Paris a récupéré les clés de la régie de son eau le 1er janvier, après vingt-cinq ans de gestion privée. Anne Le Strat, présidente d’Eau de Paris, défend ce choix.

Pourquoi une gestion publique de l’eau serait-elle nécessairement meilleure qu’une gestion privée ?

La gestion publique n’est pas vertueuse en soi, elle est même catastrophique dans certains endroits du monde. Mais quand elle est mise en œuvre dans de bonnes conditions, elle répond mieux aux enjeux démocratiques : l’eau est un bien public.

C’est donc juste une question de principe ?

Pas seulement ! Dans le public, il n’y a pas de dividendes à verser aux actionnaires, ou de nécessité de maximiser les profits. Regardez en ce moment le procès de Jean-Marie Messier (ancien pédégé de Vivendi, aujourd’hui Veolia, ndlr) : il est clair que c’est une partie des profits tirés de la gestion de l’eau qui a permis de financer les dérives de M. Messier dans le business de la communication.

Cela prouve juste que la gestion privée n’est pas non plus « vertueuse en soi ».

Je suis désolée, ce n’est pas la même chose. Avec un service public de l’eau, tous les revenus financiers sont réinvestis dans le service : l’eau paye l’eau, et rien que l’eau. La comptabilité publique est totalement transparente. Tandis que les rapports transmis par les groupes privés ont toujours des parts d’ombre. En 2006, après avoir bataillé pour obtenir le droit de scruter la comptabilité générale de la Lyonnaise des eaux, la communauté urbaine de Bordeaux a pu récupérer 233 millions d’euros de trop-perçu. C’est maintenant devenu un cas d’école (depuis, des rabais similaires ont été obtenus notamment à Lyon, Saint-Etienne et Toulouse, ndlr).

Le Syndicat des eaux de l’Ile-de-France vient pourtant de renouveler sa confiance à Veolia pour le plus gros contrat sur l’eau en Europe.

Parlons-en ! L’audit rendu fin mai par la Chambre régionale des comptes est cinglant. Les rapporteurs parlent d’une comptabilité « tronquée », de « subterfuges comptables », et de pas moins de 187 millions d’euros de prestations attribuées à Veolia entre 2005 et 2007 sans le moindre appel d’offres ! Et j’en passe !

Les groupes privés ont tout de même une expertise technique indispensable, non ?

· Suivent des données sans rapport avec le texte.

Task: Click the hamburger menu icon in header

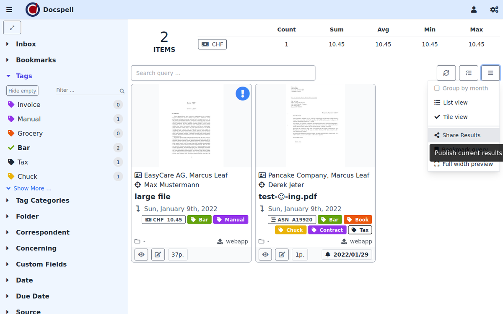Action: pos(9,10)
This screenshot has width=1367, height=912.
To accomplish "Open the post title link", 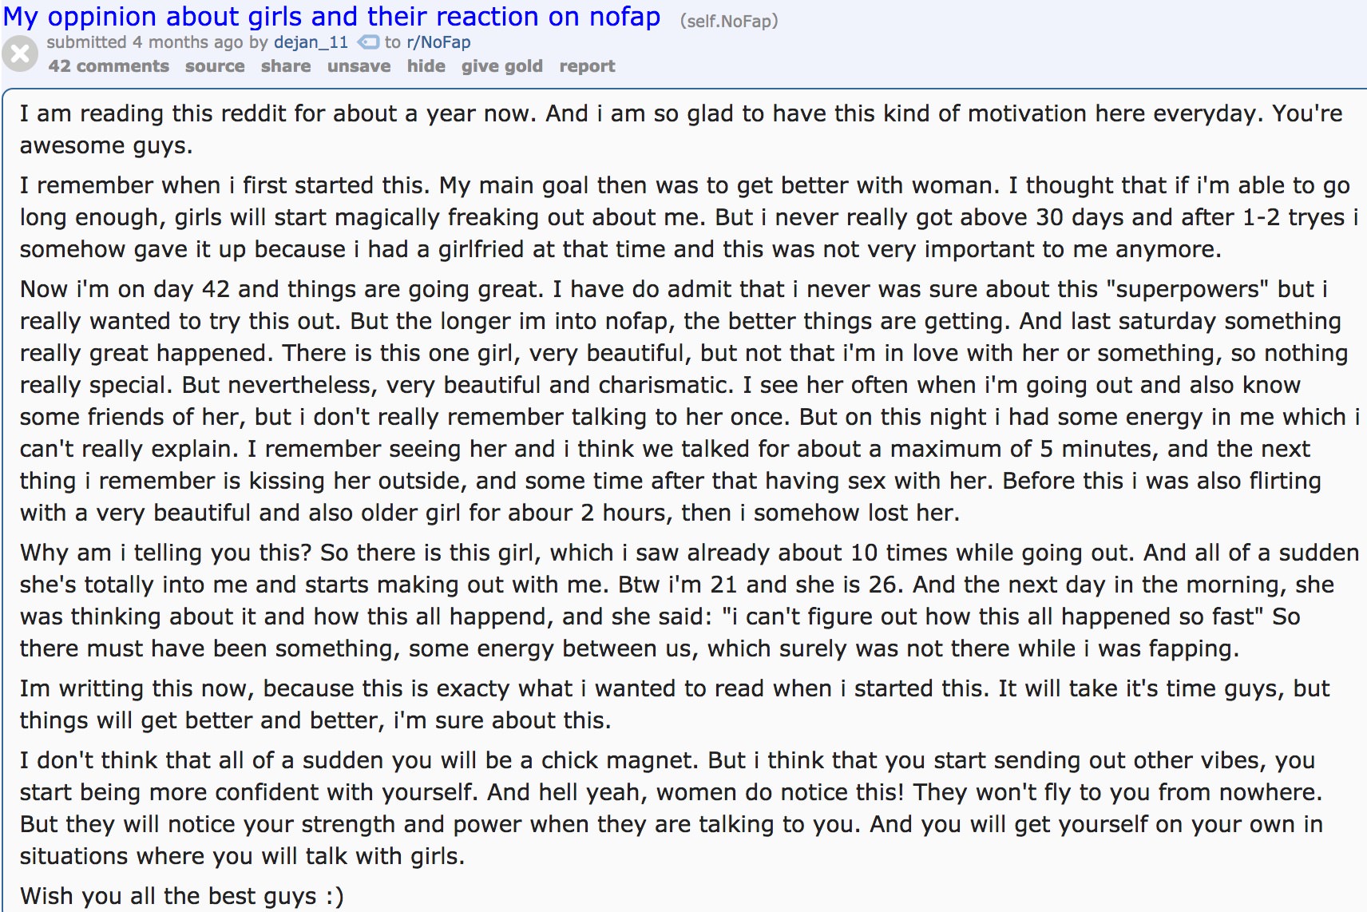I will click(x=331, y=17).
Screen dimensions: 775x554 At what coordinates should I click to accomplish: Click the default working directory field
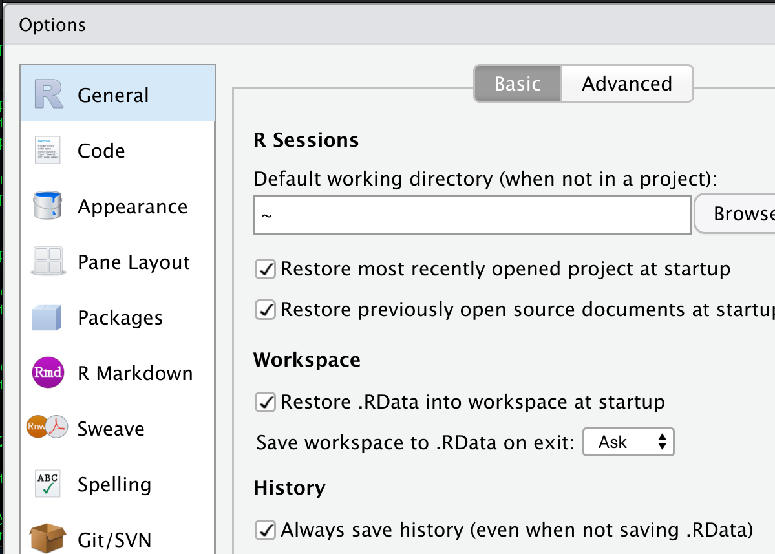coord(472,214)
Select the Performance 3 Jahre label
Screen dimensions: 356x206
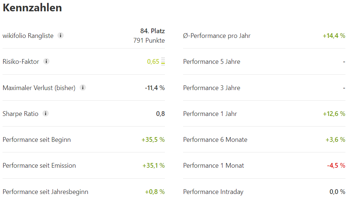(x=212, y=88)
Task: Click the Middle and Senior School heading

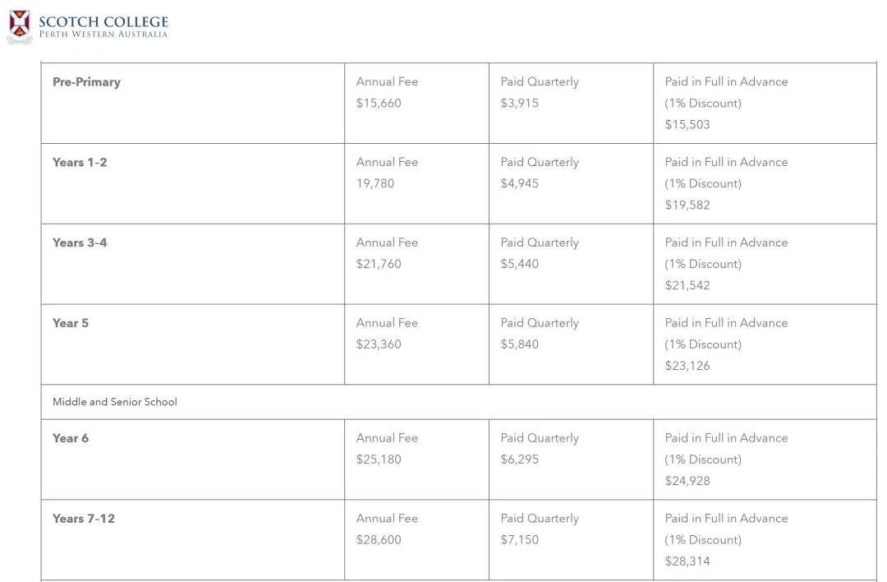Action: point(115,401)
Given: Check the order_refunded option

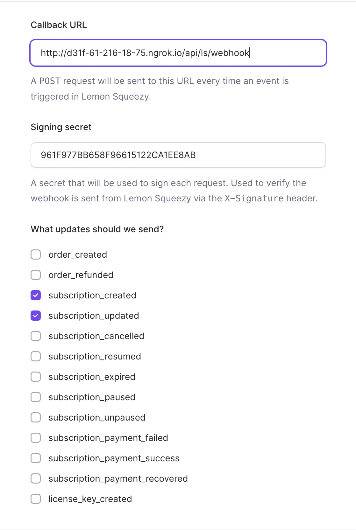Looking at the screenshot, I should pos(36,275).

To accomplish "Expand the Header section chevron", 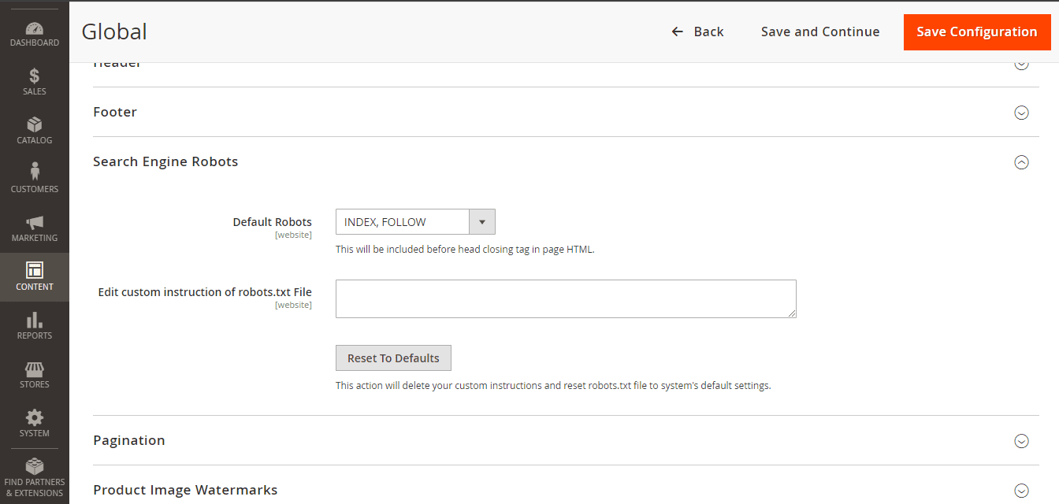I will tap(1021, 65).
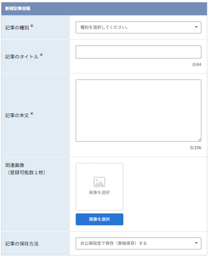Click the 0/256 body character counter

(196, 148)
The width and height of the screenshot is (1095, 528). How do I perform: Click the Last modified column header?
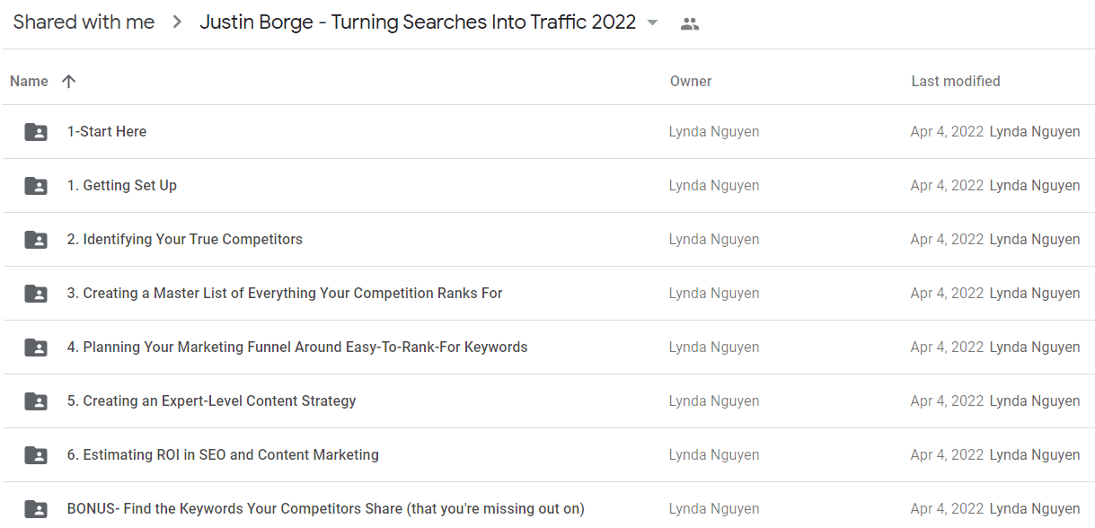(956, 81)
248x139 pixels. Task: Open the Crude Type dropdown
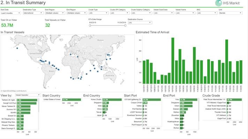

Je ne parle pas d’évacuer les groupes privés, mais de les cantonner à ce qu’ils savent faire : construire des usines ou faire de l’innovation technologique. Mais je ne vois vraiment pas l’intérêt de confier la gestion au privé. L’eau, c’est ce que les économistes appellent un « marché captif », une « économie de rente », c’est-à-dire qu’il ne peut pas y avoir de réelle concurrence. Même si on décide de remettre en concurrence les opérateurs tous les cinq ans, les captages, les usines et les tuyaux restent les mêmes. Alors autant que la gestion de cette « rente » reste publique.

Bertrand Delanoë avait promis une baisse du prix de l’eau grâce au retour en régie publique. Cela ne semble plus d’actualité aujourd’hui.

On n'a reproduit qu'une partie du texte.